[START OF Given records]

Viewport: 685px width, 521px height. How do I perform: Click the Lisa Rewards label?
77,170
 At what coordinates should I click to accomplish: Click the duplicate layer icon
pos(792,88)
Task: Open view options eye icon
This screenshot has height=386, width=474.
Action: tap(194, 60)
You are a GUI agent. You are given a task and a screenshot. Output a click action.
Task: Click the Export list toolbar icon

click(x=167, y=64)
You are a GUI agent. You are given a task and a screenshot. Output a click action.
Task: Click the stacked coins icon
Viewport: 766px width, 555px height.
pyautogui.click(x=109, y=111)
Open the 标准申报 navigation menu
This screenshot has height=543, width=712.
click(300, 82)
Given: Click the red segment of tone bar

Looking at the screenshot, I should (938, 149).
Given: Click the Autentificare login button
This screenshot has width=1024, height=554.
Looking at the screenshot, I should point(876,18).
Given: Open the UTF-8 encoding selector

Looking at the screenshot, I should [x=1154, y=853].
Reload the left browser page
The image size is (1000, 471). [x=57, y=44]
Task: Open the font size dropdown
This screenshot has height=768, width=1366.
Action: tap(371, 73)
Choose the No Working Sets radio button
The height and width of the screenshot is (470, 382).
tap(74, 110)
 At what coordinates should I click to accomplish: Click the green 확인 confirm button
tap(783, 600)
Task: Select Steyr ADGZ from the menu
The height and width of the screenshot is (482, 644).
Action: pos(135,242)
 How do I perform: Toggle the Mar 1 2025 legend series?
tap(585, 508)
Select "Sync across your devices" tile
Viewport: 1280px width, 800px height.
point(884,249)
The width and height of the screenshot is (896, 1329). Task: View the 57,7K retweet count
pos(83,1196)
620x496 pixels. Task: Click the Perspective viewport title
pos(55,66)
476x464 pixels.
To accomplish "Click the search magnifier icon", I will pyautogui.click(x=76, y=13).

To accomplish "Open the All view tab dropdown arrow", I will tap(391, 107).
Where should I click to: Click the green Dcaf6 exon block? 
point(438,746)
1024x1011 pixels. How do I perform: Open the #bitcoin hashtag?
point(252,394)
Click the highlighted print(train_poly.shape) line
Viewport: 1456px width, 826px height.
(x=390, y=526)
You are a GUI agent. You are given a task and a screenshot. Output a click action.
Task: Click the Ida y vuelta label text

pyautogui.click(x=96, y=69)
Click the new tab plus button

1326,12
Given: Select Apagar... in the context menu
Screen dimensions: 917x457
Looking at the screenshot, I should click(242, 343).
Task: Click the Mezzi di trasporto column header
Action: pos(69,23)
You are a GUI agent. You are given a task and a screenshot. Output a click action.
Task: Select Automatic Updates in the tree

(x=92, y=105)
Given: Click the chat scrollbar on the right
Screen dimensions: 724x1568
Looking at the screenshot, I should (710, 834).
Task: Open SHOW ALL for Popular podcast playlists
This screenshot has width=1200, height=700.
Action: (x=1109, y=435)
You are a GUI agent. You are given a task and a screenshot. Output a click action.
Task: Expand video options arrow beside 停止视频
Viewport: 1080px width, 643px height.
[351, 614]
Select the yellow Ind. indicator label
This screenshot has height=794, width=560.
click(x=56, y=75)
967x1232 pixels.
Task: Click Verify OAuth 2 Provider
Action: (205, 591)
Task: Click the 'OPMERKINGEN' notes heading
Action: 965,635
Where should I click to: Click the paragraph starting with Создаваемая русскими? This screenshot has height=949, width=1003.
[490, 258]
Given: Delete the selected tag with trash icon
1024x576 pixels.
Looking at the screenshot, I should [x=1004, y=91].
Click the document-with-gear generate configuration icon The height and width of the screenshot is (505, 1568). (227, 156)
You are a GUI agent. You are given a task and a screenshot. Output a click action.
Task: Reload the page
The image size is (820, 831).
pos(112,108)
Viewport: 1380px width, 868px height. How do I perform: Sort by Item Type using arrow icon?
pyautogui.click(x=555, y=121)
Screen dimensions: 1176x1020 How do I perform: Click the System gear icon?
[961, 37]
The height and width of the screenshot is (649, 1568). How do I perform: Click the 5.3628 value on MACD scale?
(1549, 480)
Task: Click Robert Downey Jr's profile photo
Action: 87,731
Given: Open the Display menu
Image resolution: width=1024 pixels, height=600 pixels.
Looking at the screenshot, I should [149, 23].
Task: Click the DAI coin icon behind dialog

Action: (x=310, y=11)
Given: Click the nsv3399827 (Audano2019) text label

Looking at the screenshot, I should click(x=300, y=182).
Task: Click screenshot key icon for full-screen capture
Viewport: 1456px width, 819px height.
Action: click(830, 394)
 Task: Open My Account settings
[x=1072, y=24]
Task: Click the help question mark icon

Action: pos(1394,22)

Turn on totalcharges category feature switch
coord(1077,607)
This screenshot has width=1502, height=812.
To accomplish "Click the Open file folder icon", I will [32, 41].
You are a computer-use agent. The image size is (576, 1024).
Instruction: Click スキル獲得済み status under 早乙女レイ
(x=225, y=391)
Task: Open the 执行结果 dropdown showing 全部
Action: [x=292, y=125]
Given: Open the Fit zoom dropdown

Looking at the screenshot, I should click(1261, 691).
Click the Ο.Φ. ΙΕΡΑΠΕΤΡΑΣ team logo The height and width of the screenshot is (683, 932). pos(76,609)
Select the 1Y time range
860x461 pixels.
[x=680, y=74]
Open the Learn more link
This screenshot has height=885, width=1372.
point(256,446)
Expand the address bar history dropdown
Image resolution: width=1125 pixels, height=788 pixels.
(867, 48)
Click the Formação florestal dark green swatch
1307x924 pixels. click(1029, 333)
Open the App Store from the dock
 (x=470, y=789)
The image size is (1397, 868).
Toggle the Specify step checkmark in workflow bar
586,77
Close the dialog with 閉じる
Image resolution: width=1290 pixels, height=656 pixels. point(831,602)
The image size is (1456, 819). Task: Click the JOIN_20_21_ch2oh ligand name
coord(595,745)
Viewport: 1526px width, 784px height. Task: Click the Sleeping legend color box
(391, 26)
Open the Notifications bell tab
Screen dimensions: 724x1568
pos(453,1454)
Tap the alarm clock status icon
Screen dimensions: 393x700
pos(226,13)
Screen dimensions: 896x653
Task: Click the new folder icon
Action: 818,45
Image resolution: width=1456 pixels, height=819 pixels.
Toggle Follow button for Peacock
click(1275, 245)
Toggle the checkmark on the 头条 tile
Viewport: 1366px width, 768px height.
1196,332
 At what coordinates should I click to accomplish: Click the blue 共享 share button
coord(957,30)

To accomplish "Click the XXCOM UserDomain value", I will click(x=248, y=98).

[END OF Given records]

Reproduce the entries word for word, starting at the line containing "Select the yellow Ind. indicator label" and ending at the line containing "Action: 965,635".

Select the yellow Ind. indicator label
This screenshot has height=794, width=560.
click(x=56, y=75)
967x1232 pixels.
Task: Click Verify OAuth 2 Provider
Action: (205, 591)
Task: Click the 'OPMERKINGEN' notes heading
Action: 965,635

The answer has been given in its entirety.